Quoted passage:

= Beginning of Section =

His next question was more of an immediate emergency question. He asked me:
“What do I do if I didn’t do any of those things and I am in the middle of a cramp RIGHT NOW?”
This is where my philosophy meets nature and more scientific principles.
At the heart of this question lies the “Go To” vs “Run From” philosophies. To answer this question, I come from a natural point of view.
The mechanism of a cramp is:
Overly acidic muscles contracting and spasming and seizing trying to do WHAT?
- The act of contraction, spasm, and seizing has three effects. (a) The contraction acts to squeeze muscles and take away space from them; (b) the more you can take space away, the less can fit in; and (c) the less that can fit in, the more you eliminate what does not belong; therefore, nature is telling you that there is something in your muscles that it does not want there.
- Spasming is a mechanism that aids in vibrating the muscle cells to expand and contract very quickly creating a pump-like action, opening and closing, pushing acid out of the muscle when open and stopping that acid from coming back in when closing. This also aids in the elimination of our culprit.
- The seizing or paralyzing of the muscle is designed to lock your muscle in place so that the other two mechanisms work more efficiently.
We tend not to like nature very much, and we try very hard to push out of a cramp and eliminate the immediacy of the pain we are in. What happens when we do this is we open up the floodgates for the fluid and, almost like a sponge, we suck more acid into the muscle making the next cramp much more likely and sometimes even more severe. When we try to go away from our pain, we draw it in more and more.
If we were to follow nature, what would be the most effective method?
Enjoy your pain!!! What I mean by this is that to aid nature in its course is the most effective way to eliminate cramps in the moment as well as help prevent them from occurring in the future.
“How do you aid nature?”
Well, this is where my personal explorations came in. If I were to follow nature and look at the mechanisms of a cramp, my only response would be to help the cramp out.
This is done by squeezing into the cramp. Lock the muscle even more and squeeze as hard as you can for as long as you can stand it. You must breathe throughout this process. What will happen is you will feel your muscles vibrate and twitch at a much more accelerated speed. You will feel the muscle fibers begin to burn and then begin to fatigue. You will feel the cramping getting almost hard to sustain. As you tighten and tighten and tighten your muscles into the cramp, you will notice a very strange thing. As much as the pain got you when you started squeezing, that pain will begin to decrease and the twitching that was once very fast will start to get slower and more pronounced and your muscle will fatigue from being locked and begin to give way.
This is the point when you squeeze even tighter. It is crucial that at the point of relaxation, your muscles are so over fatigued that they simply drop into a limp jello-like state. When you get to this point, you have pushed a great majority of that lactic acid out of the muscles; you have stretched and fatigued your muscles enough that they can relax; and such a great level, and you have created an environment in your body where cramps become much less likely next time.
The more you can stand the pain and the more you can follow nature’s mechanisms, the greater your performance will be with the least likely chance of causing injury.

= End of Section =

Source information:
= Beginning of Section =

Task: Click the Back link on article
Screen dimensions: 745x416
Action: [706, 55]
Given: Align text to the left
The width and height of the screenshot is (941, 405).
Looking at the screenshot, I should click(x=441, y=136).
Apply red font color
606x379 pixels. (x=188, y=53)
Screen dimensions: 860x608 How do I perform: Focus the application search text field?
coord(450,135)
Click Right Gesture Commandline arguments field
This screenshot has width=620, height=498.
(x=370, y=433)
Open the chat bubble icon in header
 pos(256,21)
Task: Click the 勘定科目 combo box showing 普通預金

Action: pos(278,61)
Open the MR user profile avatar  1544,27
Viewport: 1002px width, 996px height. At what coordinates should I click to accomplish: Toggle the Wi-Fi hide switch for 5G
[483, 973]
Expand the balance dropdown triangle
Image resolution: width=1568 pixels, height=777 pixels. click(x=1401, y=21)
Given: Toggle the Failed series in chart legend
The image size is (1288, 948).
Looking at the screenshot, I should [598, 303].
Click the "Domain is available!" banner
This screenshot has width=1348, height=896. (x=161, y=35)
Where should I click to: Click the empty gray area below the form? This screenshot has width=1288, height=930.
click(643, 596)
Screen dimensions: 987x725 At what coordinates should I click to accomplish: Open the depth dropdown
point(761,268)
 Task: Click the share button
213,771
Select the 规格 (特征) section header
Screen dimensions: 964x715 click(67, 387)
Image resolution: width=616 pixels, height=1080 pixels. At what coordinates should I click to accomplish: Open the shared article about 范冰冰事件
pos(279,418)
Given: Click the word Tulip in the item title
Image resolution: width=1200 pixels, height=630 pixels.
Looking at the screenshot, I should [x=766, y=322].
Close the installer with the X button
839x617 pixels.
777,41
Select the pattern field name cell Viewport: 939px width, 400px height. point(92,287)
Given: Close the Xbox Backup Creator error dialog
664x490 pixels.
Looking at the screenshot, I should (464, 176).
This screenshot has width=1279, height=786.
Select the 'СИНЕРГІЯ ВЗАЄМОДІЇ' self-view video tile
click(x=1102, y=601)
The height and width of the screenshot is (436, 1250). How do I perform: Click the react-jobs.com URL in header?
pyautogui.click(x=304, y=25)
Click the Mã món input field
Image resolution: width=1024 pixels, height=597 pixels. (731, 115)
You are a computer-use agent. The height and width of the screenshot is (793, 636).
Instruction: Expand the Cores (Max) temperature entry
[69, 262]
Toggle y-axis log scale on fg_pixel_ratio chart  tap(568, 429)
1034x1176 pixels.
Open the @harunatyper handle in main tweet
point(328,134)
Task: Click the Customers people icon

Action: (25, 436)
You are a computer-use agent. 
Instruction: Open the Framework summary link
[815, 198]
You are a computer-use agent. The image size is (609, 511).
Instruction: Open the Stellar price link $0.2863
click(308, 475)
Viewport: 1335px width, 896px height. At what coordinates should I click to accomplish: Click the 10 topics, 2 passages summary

= End of Section =

Exercise requirements:
Using the passage on muscle cramps, answer these questions:
1. What kind of action does spasming create in the muscle cells?
2. What is the seizing of the muscle designed to do?
3. What must a person do throughout the process of squeezing into the cramp?
The rows were drawn from a separate source, not from the passage on muscle cramps.

Exercise result:
1. A pump-like action, opening and closing, that pushes acid out of the muscle when open and stops it from coming back in when closing.
2. To lock the muscle in place so that the other two mechanisms work more efficiently.
3. Breathe.